Bir Yıl Daha Bitti… Güldüm, Kırıldım, Vazgeçtim
Bir yıl daha bitti. Takvimden bir yaprak daha koptu, ama asıl kopan şey içimizdeydi. Kimi hayaller sessizce çekildi, kimi insanlar hiç fark etmeden hayatımızdan çıktı. Geriye dönüp bakınca görüyoruz ki; bu yıl sadece günler geçmedi, biz de değiştik.

Hande Nazan Acar
-Güldüm…
Bazen gerçekten mutlu olduğumdan, bazen de güçlü görünmek zorunda kaldığımdan. Gülmek çoğu zaman bir savunma mekanizmasıydı. “İyiyim” demenin en kolay yolu. Oysa içimde fırtınalar koparken, yüzümde alışkanlıktan kalan bir tebessüm vardı. Yine de kabul edelim; insan gülüyorsa hâlâ umudu vardır.

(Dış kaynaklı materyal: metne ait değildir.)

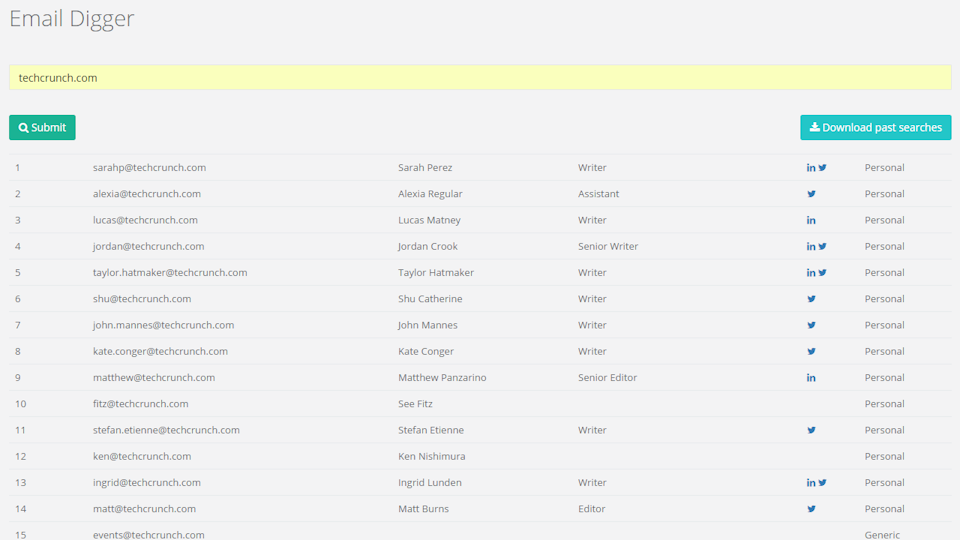This screenshot has height=540, width=960.
Task: Click email sarahp@techcrunch.com
Action: pyautogui.click(x=149, y=168)
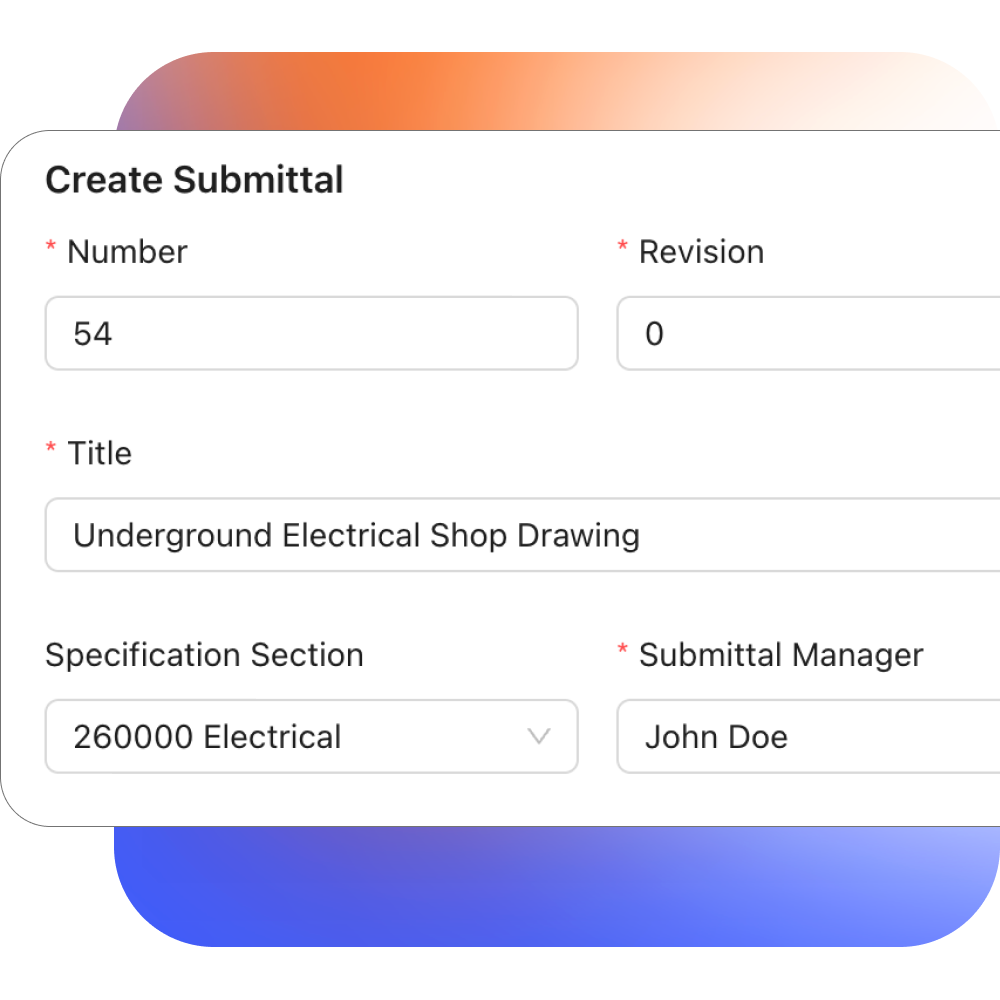The width and height of the screenshot is (1000, 1000).
Task: Click the red asterisk beside Number
Action: [x=51, y=248]
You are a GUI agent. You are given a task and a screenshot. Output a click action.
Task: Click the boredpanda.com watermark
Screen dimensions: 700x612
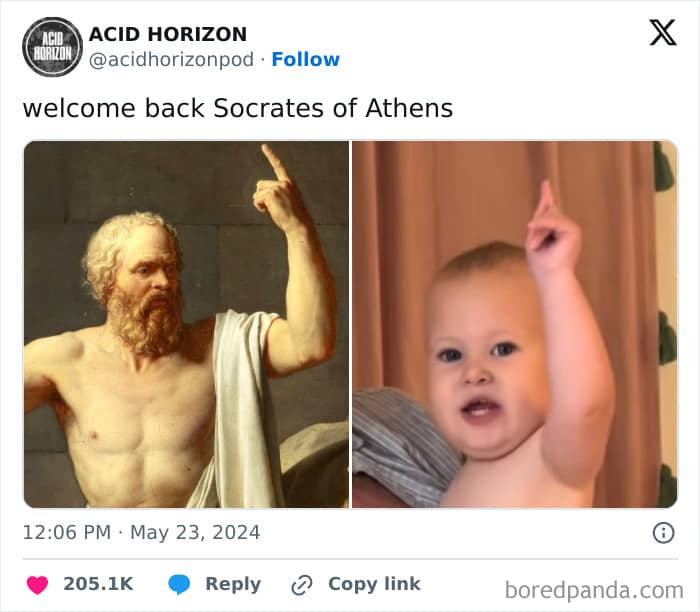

Demek ki tamamen kaybolmamışız.
Kırıldım…
En çok da suskunluklara, geçiştirmelere, yarım bırakılan cümlelere. İnsan, başkasından değil; beklentisinden kırılıyor çoğu zaman. “Anlar” sandıklarımızın anlamadığını görmek, “kalır” dediklerimizin gitmesi yordu bizi. Ama kırıldıkça öğrendik: Herkes bizim kadar derin değil, her kalp bizimki gibi taşımıyor.
Vazgeçtim…
Ama her vazgeçiş bir yenilgi değildi. Bazısı kendimi korumaktı, bazısı geç kalmış bir vedaydı. Olmayana tutunmayı bıraktım, değişmeyeni zorlamayı da. Vazgeçmek bazen pes etmek değil; kendine saygı duymaktır. Bunu en çok bu yıl öğrendim.
Bir yıl daha bitti…
Geride kalan acılarla değil, bana öğrettikleriyle anılsın istiyorum. Daha az açıklayan, daha çok anlayan; daha az bekleyen, daha çok kabullenen biri oldum. Belki eskisi kadar saf değilim ama daha gerçekçiyim. Daha temkinliyim ama hâlâ kalbim var.
Yeni yıl mucizeler vaat etmiyor belki, ama ben artık ne istemediğimi biliyorum. Bu da az şey değil.
Güldüm, kırıldım, vazgeçtim…
Ve hâlâ buradayım. Bu bile başlı başına bir başarı.